### What you have to do
Read the records below and copy each line that contains "Legal".

Stored items:
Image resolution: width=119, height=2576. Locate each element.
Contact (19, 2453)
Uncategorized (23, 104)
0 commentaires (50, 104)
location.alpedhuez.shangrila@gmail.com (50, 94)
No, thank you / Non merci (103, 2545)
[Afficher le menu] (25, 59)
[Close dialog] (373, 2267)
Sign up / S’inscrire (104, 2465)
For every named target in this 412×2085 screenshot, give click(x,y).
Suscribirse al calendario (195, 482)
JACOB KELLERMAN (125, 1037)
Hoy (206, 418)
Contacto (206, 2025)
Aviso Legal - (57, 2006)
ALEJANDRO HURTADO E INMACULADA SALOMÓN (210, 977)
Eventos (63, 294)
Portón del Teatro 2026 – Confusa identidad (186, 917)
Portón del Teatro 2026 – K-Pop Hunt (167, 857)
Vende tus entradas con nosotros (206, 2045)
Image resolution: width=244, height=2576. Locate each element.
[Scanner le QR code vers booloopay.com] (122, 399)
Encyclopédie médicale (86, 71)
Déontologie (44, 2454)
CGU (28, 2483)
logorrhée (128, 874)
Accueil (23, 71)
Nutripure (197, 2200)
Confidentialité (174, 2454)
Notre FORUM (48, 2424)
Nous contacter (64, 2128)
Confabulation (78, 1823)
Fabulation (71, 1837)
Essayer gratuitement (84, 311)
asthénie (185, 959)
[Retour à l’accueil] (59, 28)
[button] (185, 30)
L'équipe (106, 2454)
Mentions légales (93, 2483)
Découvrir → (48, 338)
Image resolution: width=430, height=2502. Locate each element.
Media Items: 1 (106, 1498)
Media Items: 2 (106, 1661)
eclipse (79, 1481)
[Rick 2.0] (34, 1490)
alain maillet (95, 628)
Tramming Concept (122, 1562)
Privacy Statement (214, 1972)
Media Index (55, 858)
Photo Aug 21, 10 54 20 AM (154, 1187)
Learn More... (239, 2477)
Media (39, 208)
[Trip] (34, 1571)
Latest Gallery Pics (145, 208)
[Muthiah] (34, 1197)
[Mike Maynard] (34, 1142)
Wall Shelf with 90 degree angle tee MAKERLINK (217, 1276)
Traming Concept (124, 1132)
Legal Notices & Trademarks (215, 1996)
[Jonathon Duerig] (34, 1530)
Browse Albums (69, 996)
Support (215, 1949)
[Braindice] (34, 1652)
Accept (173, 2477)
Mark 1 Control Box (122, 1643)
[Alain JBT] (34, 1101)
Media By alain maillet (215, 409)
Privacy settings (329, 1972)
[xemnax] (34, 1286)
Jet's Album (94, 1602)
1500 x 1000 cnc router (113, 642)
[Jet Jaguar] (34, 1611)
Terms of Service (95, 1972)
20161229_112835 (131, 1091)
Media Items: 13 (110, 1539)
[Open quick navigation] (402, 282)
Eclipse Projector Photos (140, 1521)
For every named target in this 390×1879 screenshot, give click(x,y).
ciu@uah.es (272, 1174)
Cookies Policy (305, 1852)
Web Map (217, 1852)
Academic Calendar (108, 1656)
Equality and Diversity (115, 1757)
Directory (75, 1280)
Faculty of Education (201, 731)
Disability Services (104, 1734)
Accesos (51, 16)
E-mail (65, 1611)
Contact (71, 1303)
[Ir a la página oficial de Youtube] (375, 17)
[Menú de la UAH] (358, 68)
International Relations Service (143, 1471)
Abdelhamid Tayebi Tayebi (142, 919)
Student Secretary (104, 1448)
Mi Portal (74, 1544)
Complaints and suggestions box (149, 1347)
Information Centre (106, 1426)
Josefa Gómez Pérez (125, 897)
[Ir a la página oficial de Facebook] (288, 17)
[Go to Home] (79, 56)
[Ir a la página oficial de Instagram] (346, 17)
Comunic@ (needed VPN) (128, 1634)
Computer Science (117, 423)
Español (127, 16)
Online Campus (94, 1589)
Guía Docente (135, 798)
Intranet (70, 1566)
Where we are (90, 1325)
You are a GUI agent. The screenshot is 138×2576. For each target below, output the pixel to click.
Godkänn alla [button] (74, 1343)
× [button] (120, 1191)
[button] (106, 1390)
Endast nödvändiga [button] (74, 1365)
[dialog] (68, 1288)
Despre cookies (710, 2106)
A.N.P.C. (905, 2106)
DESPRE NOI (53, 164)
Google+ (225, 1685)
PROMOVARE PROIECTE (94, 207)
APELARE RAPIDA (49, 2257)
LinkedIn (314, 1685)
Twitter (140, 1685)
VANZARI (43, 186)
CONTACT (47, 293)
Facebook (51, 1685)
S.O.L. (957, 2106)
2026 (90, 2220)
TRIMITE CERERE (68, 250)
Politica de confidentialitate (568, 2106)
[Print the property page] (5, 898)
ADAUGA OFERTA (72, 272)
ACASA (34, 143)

### Answer section
Aviso Legal - (57, 2006)
Legal Notices & Trademarks (215, 1996)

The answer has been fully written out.